(Pixel coordinate grounding data)
#####
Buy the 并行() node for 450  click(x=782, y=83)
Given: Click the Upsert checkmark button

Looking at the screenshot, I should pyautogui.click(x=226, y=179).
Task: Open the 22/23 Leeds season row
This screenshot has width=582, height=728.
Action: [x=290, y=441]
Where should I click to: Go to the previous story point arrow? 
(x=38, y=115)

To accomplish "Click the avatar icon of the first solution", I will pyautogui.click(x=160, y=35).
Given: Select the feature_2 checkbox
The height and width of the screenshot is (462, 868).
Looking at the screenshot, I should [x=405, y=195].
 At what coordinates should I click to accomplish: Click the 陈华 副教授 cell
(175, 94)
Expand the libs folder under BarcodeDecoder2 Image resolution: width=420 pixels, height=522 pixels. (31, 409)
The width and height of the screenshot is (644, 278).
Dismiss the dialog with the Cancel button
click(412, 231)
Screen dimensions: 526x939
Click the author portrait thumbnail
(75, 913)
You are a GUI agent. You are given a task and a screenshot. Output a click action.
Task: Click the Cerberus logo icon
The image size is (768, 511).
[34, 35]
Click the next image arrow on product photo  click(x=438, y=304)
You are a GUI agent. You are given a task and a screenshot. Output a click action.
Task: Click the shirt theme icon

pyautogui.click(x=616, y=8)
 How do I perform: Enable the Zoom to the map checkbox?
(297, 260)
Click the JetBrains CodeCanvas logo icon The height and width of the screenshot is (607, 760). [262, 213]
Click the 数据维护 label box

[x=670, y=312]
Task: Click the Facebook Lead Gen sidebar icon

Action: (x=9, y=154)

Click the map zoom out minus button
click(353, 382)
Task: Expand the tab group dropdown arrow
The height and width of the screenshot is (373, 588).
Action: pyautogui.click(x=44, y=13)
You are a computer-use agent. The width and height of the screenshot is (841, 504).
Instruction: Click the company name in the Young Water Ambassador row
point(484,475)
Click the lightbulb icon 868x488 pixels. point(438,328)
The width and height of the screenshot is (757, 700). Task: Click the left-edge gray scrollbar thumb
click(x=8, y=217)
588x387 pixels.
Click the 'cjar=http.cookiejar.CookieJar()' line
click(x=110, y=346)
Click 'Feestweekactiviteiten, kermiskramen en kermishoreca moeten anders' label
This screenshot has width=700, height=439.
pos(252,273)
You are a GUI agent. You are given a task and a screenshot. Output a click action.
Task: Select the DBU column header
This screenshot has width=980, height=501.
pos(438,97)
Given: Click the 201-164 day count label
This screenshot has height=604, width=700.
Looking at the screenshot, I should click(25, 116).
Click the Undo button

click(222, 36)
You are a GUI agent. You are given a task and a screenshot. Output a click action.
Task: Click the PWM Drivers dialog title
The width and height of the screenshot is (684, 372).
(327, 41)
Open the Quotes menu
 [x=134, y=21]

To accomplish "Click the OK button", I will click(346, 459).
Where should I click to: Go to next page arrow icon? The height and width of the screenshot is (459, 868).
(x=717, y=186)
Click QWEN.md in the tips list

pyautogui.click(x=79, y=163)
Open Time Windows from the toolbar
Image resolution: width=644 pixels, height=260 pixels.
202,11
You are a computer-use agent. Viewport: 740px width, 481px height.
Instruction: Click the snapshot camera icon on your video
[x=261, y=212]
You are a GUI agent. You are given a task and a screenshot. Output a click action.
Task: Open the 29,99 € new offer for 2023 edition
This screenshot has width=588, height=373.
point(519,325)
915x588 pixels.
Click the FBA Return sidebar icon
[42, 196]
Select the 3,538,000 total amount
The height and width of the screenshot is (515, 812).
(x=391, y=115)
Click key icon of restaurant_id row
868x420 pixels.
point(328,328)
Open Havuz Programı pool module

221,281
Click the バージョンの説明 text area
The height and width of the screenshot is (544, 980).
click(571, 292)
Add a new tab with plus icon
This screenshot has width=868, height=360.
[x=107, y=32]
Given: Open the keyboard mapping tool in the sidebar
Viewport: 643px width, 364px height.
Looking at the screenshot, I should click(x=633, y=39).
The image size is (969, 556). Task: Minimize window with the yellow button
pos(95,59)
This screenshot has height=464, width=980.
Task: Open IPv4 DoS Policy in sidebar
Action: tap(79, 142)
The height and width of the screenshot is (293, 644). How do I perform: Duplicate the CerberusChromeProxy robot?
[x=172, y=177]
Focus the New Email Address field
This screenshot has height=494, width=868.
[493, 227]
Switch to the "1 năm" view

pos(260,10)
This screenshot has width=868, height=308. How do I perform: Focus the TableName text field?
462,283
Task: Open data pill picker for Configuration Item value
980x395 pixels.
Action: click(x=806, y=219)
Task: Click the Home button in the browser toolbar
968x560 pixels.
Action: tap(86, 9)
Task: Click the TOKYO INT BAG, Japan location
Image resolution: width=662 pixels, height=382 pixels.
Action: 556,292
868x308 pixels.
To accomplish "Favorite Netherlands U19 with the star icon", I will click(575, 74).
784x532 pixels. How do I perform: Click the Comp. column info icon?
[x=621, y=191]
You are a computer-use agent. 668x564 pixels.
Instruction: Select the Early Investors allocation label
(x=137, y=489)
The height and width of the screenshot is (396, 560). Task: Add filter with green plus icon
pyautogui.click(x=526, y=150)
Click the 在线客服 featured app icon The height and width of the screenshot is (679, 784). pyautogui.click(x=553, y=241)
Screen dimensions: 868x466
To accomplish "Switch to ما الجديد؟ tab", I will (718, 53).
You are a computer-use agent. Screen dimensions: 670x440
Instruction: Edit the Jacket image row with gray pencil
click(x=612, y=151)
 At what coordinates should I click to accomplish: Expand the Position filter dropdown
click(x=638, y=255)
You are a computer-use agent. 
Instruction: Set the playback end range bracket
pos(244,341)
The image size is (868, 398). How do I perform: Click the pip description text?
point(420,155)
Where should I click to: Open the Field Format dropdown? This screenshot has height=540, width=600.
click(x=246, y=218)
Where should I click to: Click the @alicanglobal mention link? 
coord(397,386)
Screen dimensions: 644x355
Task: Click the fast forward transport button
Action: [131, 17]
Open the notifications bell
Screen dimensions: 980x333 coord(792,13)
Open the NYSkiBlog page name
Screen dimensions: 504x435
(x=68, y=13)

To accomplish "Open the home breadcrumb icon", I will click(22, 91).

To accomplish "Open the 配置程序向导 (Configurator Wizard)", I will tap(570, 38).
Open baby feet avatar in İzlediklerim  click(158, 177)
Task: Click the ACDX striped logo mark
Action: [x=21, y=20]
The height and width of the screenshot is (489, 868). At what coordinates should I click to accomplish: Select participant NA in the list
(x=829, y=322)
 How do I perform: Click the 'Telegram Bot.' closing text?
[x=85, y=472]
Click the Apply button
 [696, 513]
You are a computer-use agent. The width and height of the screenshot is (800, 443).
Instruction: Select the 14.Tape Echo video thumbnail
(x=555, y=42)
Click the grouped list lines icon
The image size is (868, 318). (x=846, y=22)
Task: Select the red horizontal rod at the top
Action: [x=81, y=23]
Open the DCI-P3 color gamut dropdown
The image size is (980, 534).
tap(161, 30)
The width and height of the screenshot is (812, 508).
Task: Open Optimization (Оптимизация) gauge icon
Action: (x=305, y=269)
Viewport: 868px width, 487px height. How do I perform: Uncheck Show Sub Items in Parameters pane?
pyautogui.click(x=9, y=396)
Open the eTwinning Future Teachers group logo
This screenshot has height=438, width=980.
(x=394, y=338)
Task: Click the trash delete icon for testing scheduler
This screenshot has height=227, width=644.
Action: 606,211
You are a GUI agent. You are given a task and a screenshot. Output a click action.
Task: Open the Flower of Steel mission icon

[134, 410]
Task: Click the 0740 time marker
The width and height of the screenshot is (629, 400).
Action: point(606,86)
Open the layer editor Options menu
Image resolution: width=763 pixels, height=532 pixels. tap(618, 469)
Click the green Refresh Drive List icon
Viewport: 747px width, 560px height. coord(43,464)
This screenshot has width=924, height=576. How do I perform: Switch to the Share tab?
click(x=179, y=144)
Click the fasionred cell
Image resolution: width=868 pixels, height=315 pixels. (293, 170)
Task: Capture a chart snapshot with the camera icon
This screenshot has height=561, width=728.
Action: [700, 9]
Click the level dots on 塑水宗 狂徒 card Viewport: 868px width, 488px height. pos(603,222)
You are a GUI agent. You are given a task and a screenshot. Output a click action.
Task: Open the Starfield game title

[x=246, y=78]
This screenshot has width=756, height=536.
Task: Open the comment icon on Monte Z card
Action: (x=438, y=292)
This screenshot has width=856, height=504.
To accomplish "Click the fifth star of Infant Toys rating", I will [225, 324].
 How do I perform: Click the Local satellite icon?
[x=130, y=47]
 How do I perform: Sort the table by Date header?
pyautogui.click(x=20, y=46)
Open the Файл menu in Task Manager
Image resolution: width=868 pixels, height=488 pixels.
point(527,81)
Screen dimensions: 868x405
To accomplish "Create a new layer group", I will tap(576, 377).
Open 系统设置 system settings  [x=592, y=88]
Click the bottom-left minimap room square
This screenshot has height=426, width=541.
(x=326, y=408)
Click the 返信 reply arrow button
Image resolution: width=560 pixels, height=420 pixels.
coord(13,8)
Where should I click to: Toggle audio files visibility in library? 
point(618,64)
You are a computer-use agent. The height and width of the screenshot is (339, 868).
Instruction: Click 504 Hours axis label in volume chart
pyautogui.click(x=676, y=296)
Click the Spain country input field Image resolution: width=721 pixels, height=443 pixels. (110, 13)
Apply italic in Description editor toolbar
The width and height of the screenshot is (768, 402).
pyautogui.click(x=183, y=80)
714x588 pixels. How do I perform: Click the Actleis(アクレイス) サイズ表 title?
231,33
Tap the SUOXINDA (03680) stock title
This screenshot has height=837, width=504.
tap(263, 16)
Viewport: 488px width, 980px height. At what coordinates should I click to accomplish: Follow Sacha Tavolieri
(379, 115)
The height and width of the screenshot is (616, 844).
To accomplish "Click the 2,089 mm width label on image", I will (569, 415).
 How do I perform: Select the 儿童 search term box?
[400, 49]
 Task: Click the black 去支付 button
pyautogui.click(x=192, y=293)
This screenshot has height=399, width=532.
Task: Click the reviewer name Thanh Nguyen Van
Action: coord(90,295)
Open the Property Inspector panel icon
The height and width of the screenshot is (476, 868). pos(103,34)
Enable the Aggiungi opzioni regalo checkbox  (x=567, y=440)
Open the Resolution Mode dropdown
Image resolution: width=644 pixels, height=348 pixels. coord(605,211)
#####
Please retype, without any change, the line containing "The height and width of the screenshot is (616, 844)." and every line after it to the end of the entries above, and only those.

Answer section:
The height and width of the screenshot is (616, 844).
To accomplish "Click the 2,089 mm width label on image", I will (569, 415).
 How do I perform: Select the 儿童 search term box?
[400, 49]
 Task: Click the black 去支付 button
pyautogui.click(x=192, y=293)
This screenshot has height=399, width=532.
Task: Click the reviewer name Thanh Nguyen Van
Action: coord(90,295)
Open the Property Inspector panel icon
The height and width of the screenshot is (476, 868). pos(103,34)
Enable the Aggiungi opzioni regalo checkbox  (x=567, y=440)
Open the Resolution Mode dropdown
Image resolution: width=644 pixels, height=348 pixels. coord(605,211)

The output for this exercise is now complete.